**SELECTED PASSAGE**
☆ ☆ ☆ ☆
New Italian government seeks migration crackdown (DW, link):
"Italy's leaders have launched a push to increase ID checks, deportations, and the construction of detention centers. The tough migration stance is the first major policy departure for new Prime Minister Gentiloni.
Italy has decided to ramp up checks on migrants and increase deportations in 2017, national media reported on Saturday. According to several of the country's leading dailies, police chief Franco Gabrielli sent a memorandum to Italian police stations calling on them to be extra vigilant in the new year.
Gabrielli is the director of public safety for a special Italian police unit called the Protezione Civil, which handles security for "exceptional" circumstances. In his directive, he reminds local officers of the importance of making routine checks "in the current crisis considering the increasing pressures of migration in an international context characterized by instability and which require maximum effort…to keep our territory 'under control.'"
Lost at sea: The search for missing refugees (aljazeera.com, link)
"Thousands of people remain unaccounted for after attempting the deadly Mediterranean Sea crossing.
☆ ☆ ☆ ☆
**RECORDED DATA**
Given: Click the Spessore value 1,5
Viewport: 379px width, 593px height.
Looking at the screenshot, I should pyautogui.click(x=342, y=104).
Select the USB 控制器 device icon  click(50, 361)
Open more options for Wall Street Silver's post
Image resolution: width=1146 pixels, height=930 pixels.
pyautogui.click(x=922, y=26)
☆ ☆ ☆ ☆
**WHAT IS NEEDED**
Carry on the migration news excerpt from the point where it stops. The items have no connection to the migration news excerpt.

**ANSWER FOR THE TASK**
Thousands of refugees still brave the dangerous sea voyage to Europe across the Aegean Sea each year, but for every refugee that reaches Greece successfully, there are others who are never heard from again. Many are thought to be dead, with some buried in unmarked graves. The process to identify them is mired in bureaucratic and logistical hurdles, leaving their families in limbo.
According to Maria Landri - a coordinator for the tracing services department of the Hellenic Red Cross, a department that aims to assist these families - there are currently 900 cases open, while 114 cases have been solved since 2014. This represents only a fraction of the more than 4,400 missing persons, according to the International Organization for Migration's Missing Migrants Project."
USA: 450 churches prepare to act as Trump-era ‘underground railroad’ for undocumented immigrants (Raw Story, link):
"A network of 450 houses of worship across the country are stepping up to act as a kind of “underground railroad” for undocumented immigrants under the nascent Donald Trump administration.
The New York Times said that these churches, synagogues and mosques are all part of the Sanctuary Movement — an interfaith movement that began in the 1960s, but which has undergone a revival in recent years as the U.S. has stepped up deportation of undocumented immigrants."
Migrants storm border fence in Spanish enclave of Ceuta (BBC News, link):
"Fifty Moroccan and five Spanish border guards were injured when 1,100 African migrants attempted to storm a border fence. The migrants were attempting to reach Spain's North African enclave of Ceuta.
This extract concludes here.